Dieser Purpose-Trend beeinflusst parallel die bisherigen Vertriebsmethoden. Hat vor ein paar Jahren der Vertriebsmitarbeiter Einfluss auf die Entscheidungsinitiative genommen, so sind es heute Empfehler und Influencer. In der jüngeren Kunden- und Nutzerschicht wird der „Peer Talk“ zum Kaufberater. Die Erfahrungen von Gleichrangigen auf Blogs, YouTube und Veröffentlichungen auf unzähligen sozialen Plattformen erscheinen wesentlich authentischer und damit glaubwürdiger als Markenversprechen. Gutes zu tun und darüber zusprechen entwickelt sich zu einem neuen Statussymbol. Fassen wir es etwas zusammen: Die Begegnungen von Nutzer, Kunde und Mitarbeiter mit der Marke müssen ein (relevantes) Erlebnis sein. Es geht um einen wirklichen Austausch, um Interaktion. Die Marke steuert den Kunden nicht mehr, Mensch und Unternehmen gehen zukünftig eine lebendige, Sinn-orientierte Beziehung miteinander ein.
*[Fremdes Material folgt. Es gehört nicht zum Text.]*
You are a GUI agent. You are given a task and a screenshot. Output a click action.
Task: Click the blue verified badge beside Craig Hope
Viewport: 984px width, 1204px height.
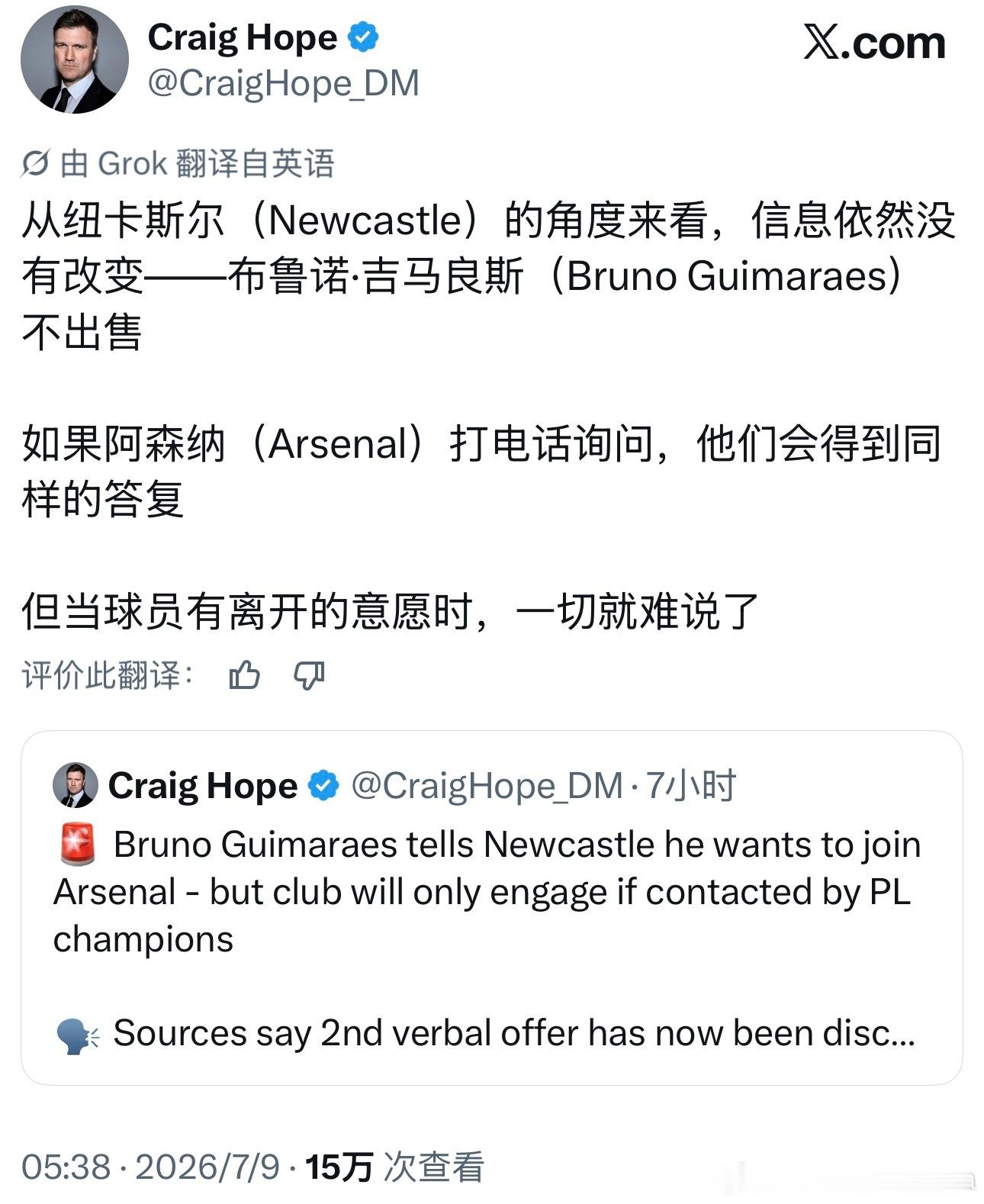(363, 37)
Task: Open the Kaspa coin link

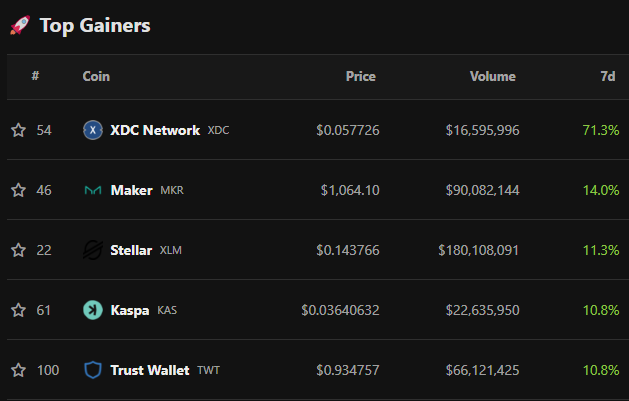Action: [x=130, y=311]
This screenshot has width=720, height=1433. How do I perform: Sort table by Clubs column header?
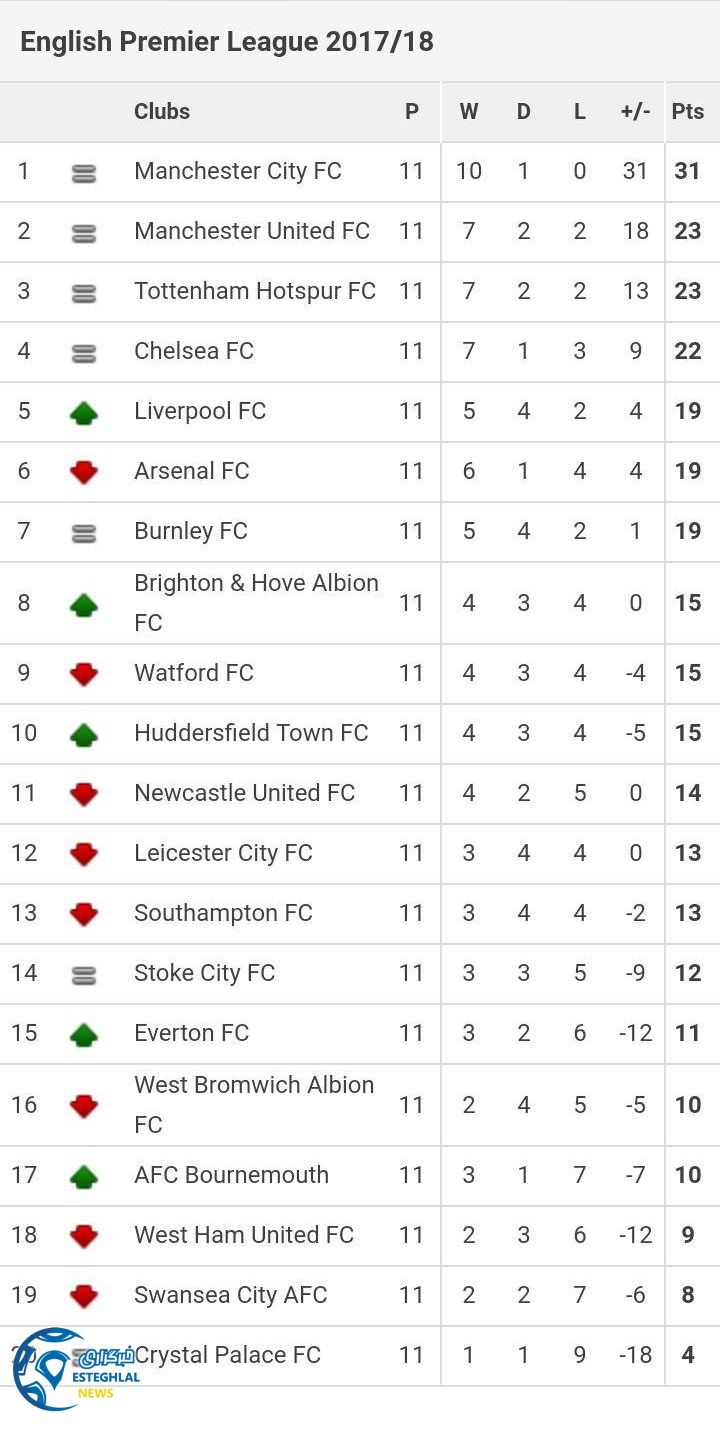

Die richtige Balance zwischen Mensch und Maschine
Unzählige Start-ups vermitteln den Eindruck, die besten Technologien und Must-haves auf Lager zu haben, um Digitalisierung und zunehmenden Wettbewerbsdruck erfolgreich zu begegnen. Keine Frage, KI ist die Technologie mit dem disruptivsten Potenzial im Einzelhandel. Auf Unternehmens- und auf Kundenseite wird sie zu einem tief greifenden Wandel führen. Herstellungsprozesse, Logistik, Personalplanung und strategische Weiterentwicklung wird durch KI neu konfiguriert. Nutzer und Mitarbeiter operieren zukünftig mithilfe von KI-fähigen Systemen, Plattformen und Applikationen. KI-Technologien werden zum Navigator durch das Tagesgeschäft und unserem Konsumleben gleichermaßen.
Dennoch gibt es keine Technologie, die wir als allgemein notwendig oder grundlegend Erfolgs-steigernd klassifizieren könnten. Die Wahl der Komponenten ist für jedes Unternehmen individuell zu bewerten. Es hängt von der jeweiligen Marktpositionierung, der Markenessenz und dem Kundenerlebnis ab. Ein guter Ansatz ist in diesem Fall erst das Kundenerlebnis in Bezug auf den Markenkern zu gestalten und anschließend die Auswahl der richtigen Technologie an diesem Ziel auszurichten. Digitalisierung ist kein Selbstzweck. Es ist im besten Fall die perfekte Infrastruktur für Markenerlebnisse mit Relevanz. In einer globalisierten Wirtschaft gibt es keine einzigartigen Produkte. Der einzigartige Verkaufsprozess wird nun zum entscheidenden Produkt.
Setzen wir den Purpose-Trend, Digitalisierung und human-centered Design in Bezug, so können wir konstatieren, dass es darum geht, das Beste aus der realen und virtuellen Welt miteinander zu kombinieren. Wir brauchen die menschliche Kreativität um zunehmender Komplexität begegnen zu können. Je digitaler die Retail Konzepte angelegt werden, umso wichtiger wird gleichzeitig die menschliche Begegnung. Crossfunktionale Zusammenarbeit zwischen KI und Mensch ist ein wichtiger Baustein in der Entwicklung von Retail Design. Aus diesem Grund brauchen wir nicht nur Daten- und Technologieexperten, sondern auch jene, die die Menschen adäquat für die Erfordernisse dieser Entwicklungen trainieren und unterstützen.